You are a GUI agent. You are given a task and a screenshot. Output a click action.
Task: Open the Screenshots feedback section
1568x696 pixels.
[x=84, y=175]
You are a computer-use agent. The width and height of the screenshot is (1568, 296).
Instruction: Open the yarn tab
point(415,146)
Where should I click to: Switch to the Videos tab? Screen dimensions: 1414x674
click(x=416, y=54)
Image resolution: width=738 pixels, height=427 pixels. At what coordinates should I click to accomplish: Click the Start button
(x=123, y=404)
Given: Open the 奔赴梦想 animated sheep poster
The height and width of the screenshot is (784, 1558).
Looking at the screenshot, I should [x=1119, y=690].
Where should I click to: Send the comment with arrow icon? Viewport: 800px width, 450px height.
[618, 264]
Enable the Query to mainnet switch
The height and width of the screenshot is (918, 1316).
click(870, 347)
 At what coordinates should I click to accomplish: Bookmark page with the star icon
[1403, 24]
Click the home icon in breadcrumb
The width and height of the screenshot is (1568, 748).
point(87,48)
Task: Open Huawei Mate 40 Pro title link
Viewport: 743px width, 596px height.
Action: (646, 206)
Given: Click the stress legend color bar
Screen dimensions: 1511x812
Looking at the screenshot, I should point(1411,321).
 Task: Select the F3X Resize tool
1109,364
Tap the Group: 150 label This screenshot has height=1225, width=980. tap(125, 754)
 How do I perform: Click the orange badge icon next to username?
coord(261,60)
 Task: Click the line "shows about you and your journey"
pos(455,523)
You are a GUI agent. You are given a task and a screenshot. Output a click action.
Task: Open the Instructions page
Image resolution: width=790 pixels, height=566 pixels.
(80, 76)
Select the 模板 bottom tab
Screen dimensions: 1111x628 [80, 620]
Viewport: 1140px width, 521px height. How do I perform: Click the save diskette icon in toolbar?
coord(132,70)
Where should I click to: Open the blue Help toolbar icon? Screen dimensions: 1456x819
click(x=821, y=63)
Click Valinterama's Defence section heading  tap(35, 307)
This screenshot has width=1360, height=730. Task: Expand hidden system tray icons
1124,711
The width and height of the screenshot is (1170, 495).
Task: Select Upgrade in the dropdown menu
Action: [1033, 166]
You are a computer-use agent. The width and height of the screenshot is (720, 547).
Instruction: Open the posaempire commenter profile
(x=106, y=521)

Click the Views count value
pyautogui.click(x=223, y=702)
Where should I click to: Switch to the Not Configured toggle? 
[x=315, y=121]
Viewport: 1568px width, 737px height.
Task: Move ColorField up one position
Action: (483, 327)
-=-=-=-=-
Your output should be an exact copy of the lines from the one containing "This screenshot has width=1360, height=730." through the last line of the data above.

This screenshot has width=1360, height=730. Task: Expand hidden system tray icons
1124,711
The width and height of the screenshot is (1170, 495).
Task: Select Upgrade in the dropdown menu
Action: [1033, 166]
You are a computer-use agent. The width and height of the screenshot is (720, 547).
Instruction: Open the posaempire commenter profile
(x=106, y=521)

Click the Views count value
pyautogui.click(x=223, y=702)
Where should I click to: Switch to the Not Configured toggle? 
[x=315, y=121]
Viewport: 1568px width, 737px height.
Task: Move ColorField up one position
Action: (483, 327)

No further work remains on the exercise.